Bahai News - Mideast Tourist Sites Scarred and Deserted

Mideast Tourist Sites Scarred and Deserted

Alison Buckholtz Washington Post Service
Tuesday, October 30, 2001

At the lowest inhabited point on earth - the ancient city of Jericho, in the now-ragged West Bank - one more descent beckons. Jericho's Tel Sultan, a 10,000-year-old excavated settlement, is home to the oldest stairway in the world. Amid the crumbling ruins, where it is sometimes difficult to distinguish between bedrock and rock dust, these 14 steps, still very much intact, usher visitors into another era.

At least, they used to. When there were visitors. When the West Bank's rebirth as a tourism destination drew adventurous travelers by the bus loads.

The Israeli-Palestinian conflict of the past year has cut deeply into the region's tourism infrastructure. Travelers who once dreamed of stepping onto hallowed cultural and religious ground - Bethlehem's Manger Square and the Church of the Nativity, Rachel's Tomb, Joseph's Tomb, Herodion, Hisham's Palace, Tel Sultan - now get an armchair view during nightly news broadcasts.

Since Sept. 11, travelers have been cut off from many more Middle Eastern destinations. Some trips have been deemed unwise for the moment, leaving popular sites throughout Arab and Muslim lands deserted. And while the world watches, historical icons have been lost to humanity forever - icons as renowned as Afghanistan's giant Buddhas, destroyed last spring by the Taliban.
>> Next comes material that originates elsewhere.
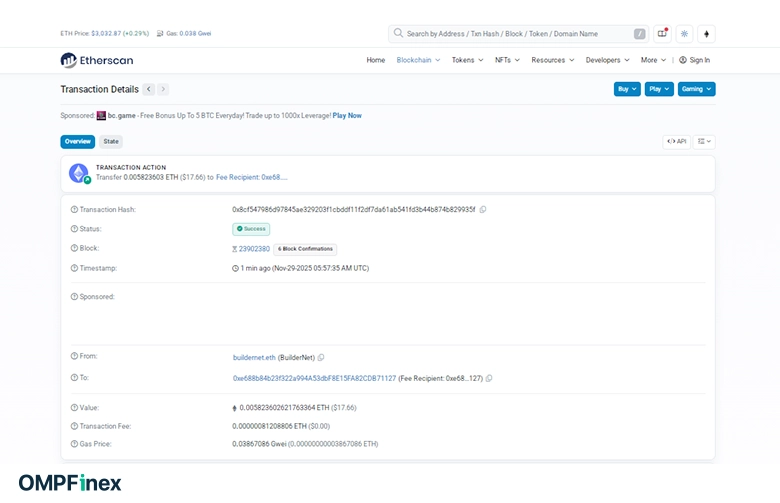This screenshot has height=503, width=780.
Task: Go to next transaction arrow
Action: pyautogui.click(x=163, y=89)
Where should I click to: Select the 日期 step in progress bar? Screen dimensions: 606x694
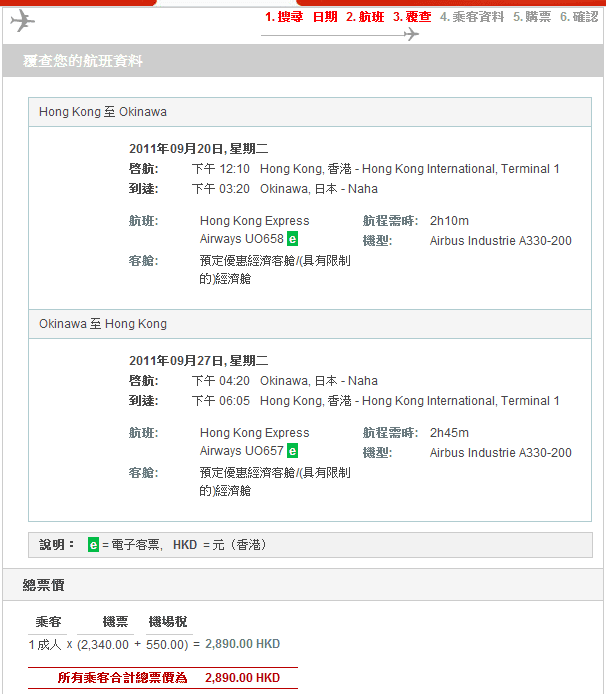[x=325, y=17]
Joseph's Tomb - near Nablus, in the West Bank - was also destroyed. According to tradition, this is where the biblical Joseph's remains were carried from Egypt, and the site is holy to Jews and Muslims. But as flash points in an ongoing battle, some Palestinian travel destinations carry political overtones that outweigh history.
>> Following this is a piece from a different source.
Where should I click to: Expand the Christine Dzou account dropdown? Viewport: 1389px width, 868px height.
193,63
Better-known West Bank sites are just as vulnerable. A local teenager leaving services at Bethlehem's fourth-century Church of the Nativity was recently shot to death in Manger Square; the bullets reportedly knocked splinters from the wooden roof and chipped the 12th-century stone floor. Manger Square, buffed and polished to a shine for millennium celebrations, was until last year a bustling post where pilgrims came to kneel at the traditional birthplace of Jesus. Now a gathering spot for protests, it has been off-limits to tourists for many months.

Few days pass without news of a terrorist incident within Israel, and the U.S. State Department warns Americans to defer travel there because of this heightened threat.

Among the sites lost, at least temporarily: Jerusalem's Old City, housing the Church of the Holy Sepulchre, the Western Wall, Haram Sharif and the Dome of the Rock; the natural beauty of Old Jaffa; Nazareth's monasteries, churches and tombs; Haifa's Bahai Shrine and Gardens; and archaeological sites in Bet Shean and Caesarea.

Anti-American demonstrations in Pakistan, and protesters' targeting of U.S. facilities there, have led to another State Department warning. If you've been dreaming of Pakistan, you'll have to settle for an Internet tour.

The State Department has also warned tourists away from Yemen, site of the bombing of the U.S. destroyer Cole.

No one climbs the Tel Sultan stairs now; no one hears the story of a people who built to unify. The excavation itself likely remains untouched. It is merely a symbol of the need to cooperate.